Michel Royer : Bush a créé sa propre langue, faite de Bushisms, de malaproprismes, de lapsus, et d’une tendance assumée pour la dyslexie. Ajoutés à cela un accent texan presque forcé, avec la moitié des mots mâchouillés, des proverbes du terroir et des formules à l’emporte-pièce de cow-boy d’opérette. A propos des auteurs des attentats du 11/09: « We will smoke them out of their holes, we will get them running ». On est loin des nuances florentines d’un Mitterrand !

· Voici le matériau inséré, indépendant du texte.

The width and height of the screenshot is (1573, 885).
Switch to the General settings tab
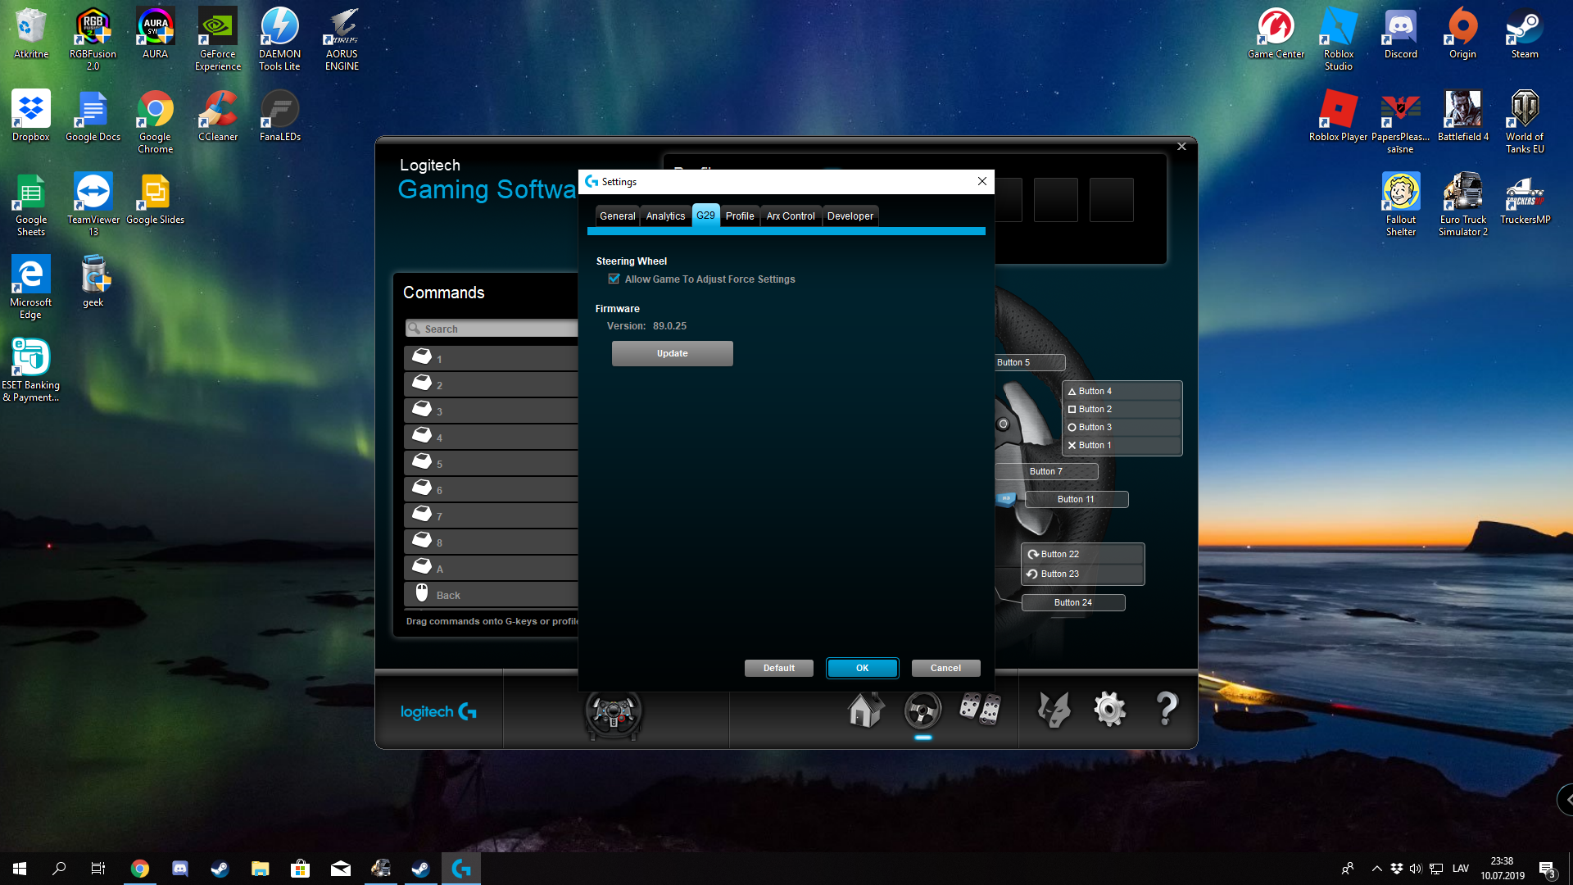point(618,216)
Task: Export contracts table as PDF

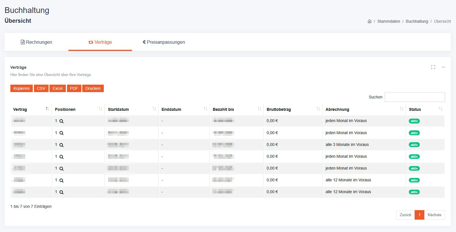Action: point(74,88)
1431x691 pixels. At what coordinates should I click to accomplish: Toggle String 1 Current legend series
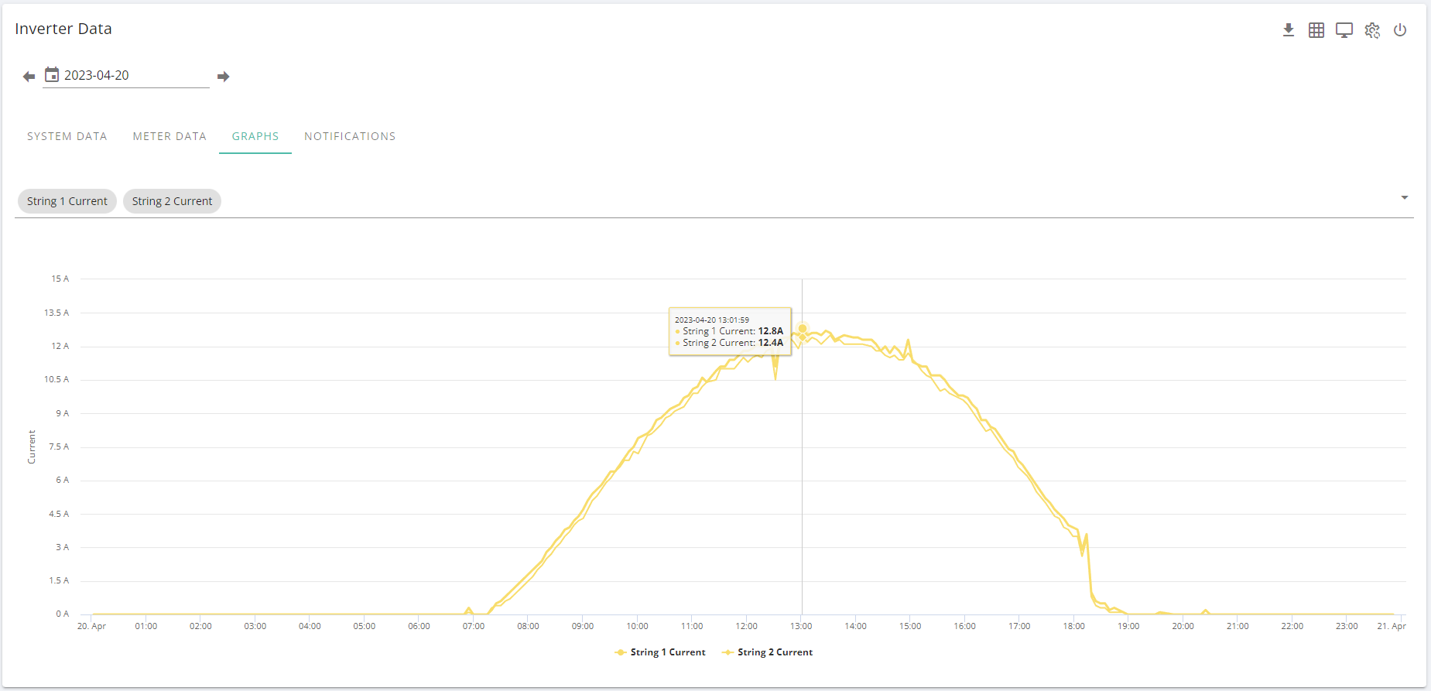[x=660, y=652]
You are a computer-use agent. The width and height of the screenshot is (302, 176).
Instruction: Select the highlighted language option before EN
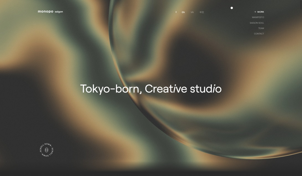176,12
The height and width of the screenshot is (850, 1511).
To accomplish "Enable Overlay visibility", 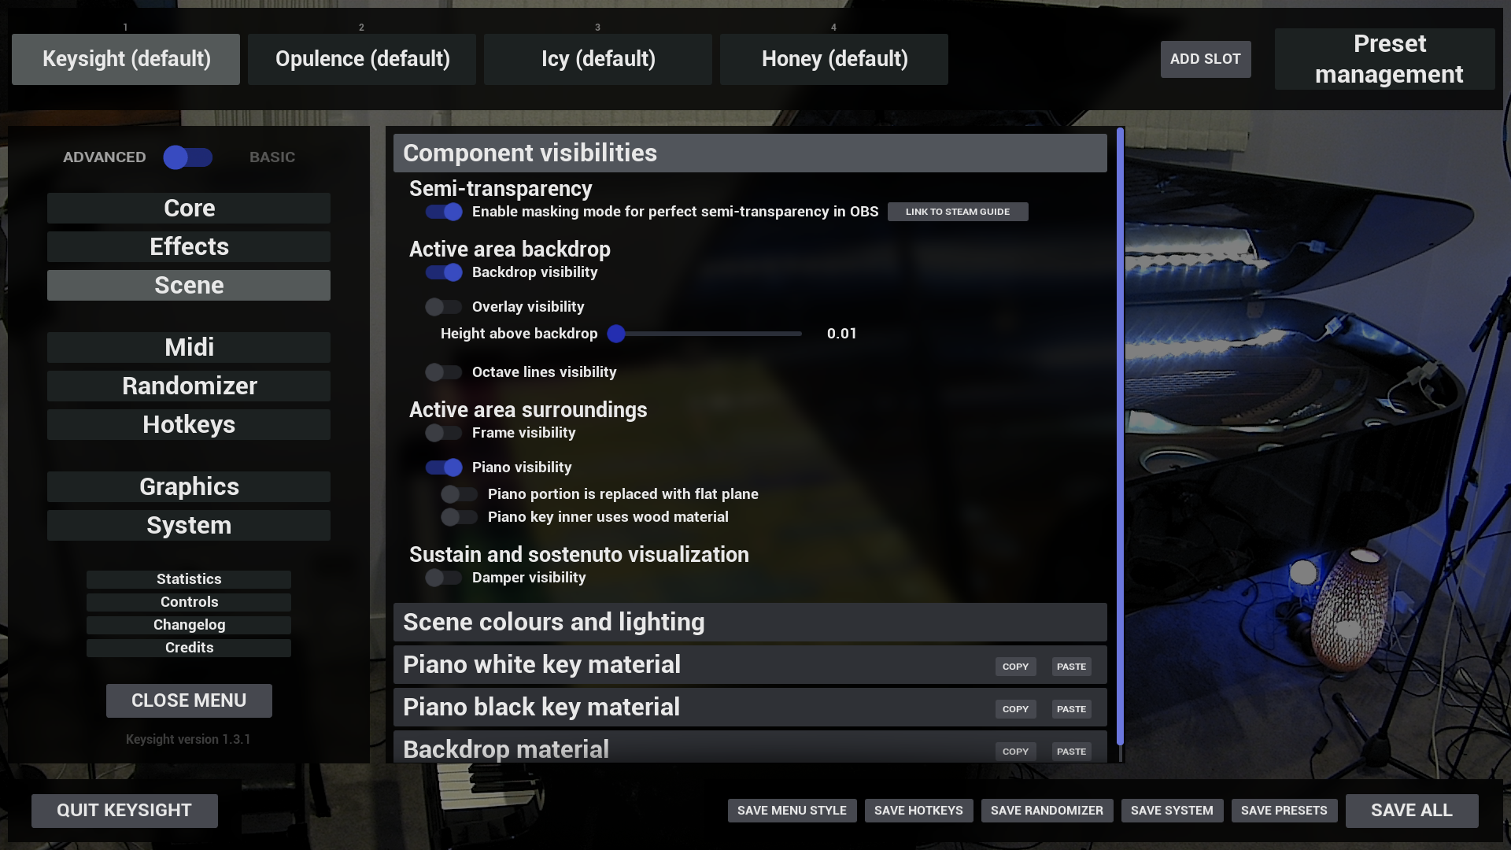I will tap(444, 307).
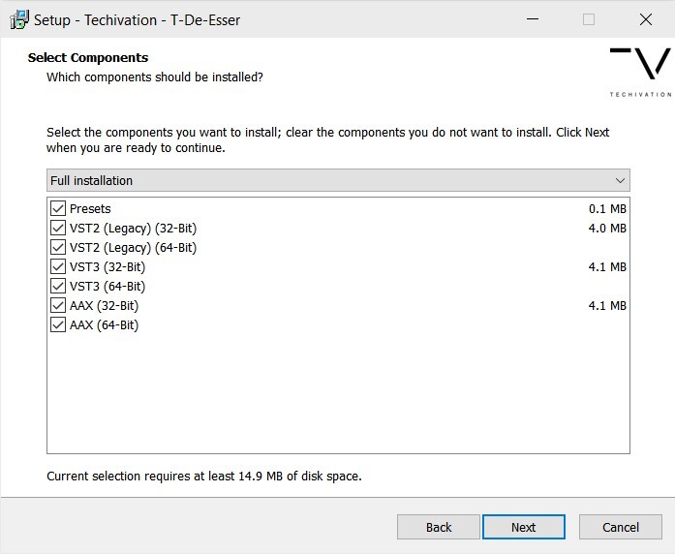Uncheck the Presets component checkbox
Screen dimensions: 675x554
tap(58, 208)
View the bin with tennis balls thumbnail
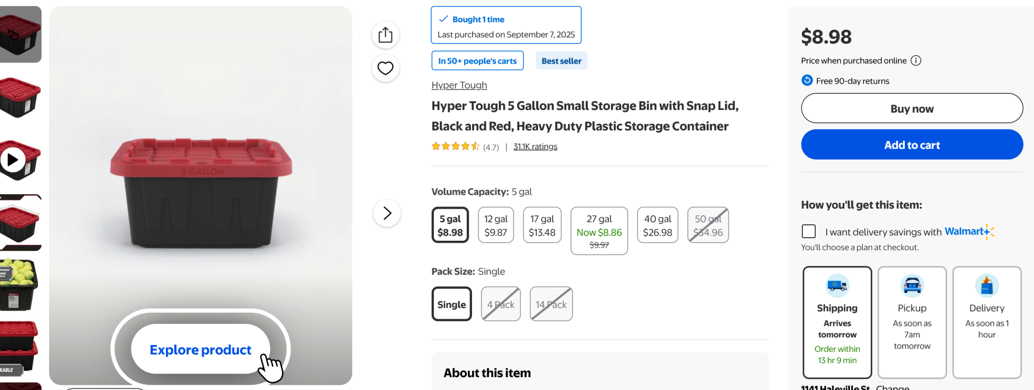Image resolution: width=1034 pixels, height=390 pixels. (x=19, y=284)

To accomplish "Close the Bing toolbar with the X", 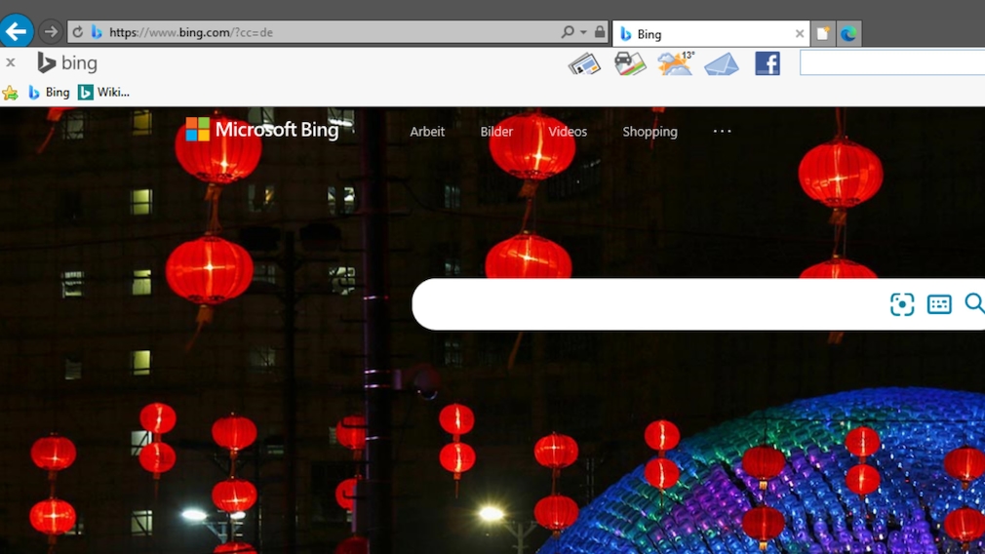I will click(x=11, y=63).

A l’heure où l’indépendance des media est de plus en plus suspectée, le cinéma est-il devenu le terrain de prédilection de l’analyse politique ?
Karl Zéro : Avec Internet, disons que ce sont en ce moment les deux terrains de prédilection où l’on tolère encore la critique. Mais j’ai bon espoir d’un retour de la liberté de ton à la télé. J’y travaille…inlassablement !

Un « Bushism » préféré pour finir ?
Karl Zéro et Michel Royer : « It takes time to restore chaos ! ». Ça, on peut dire qu’il l’a réussi.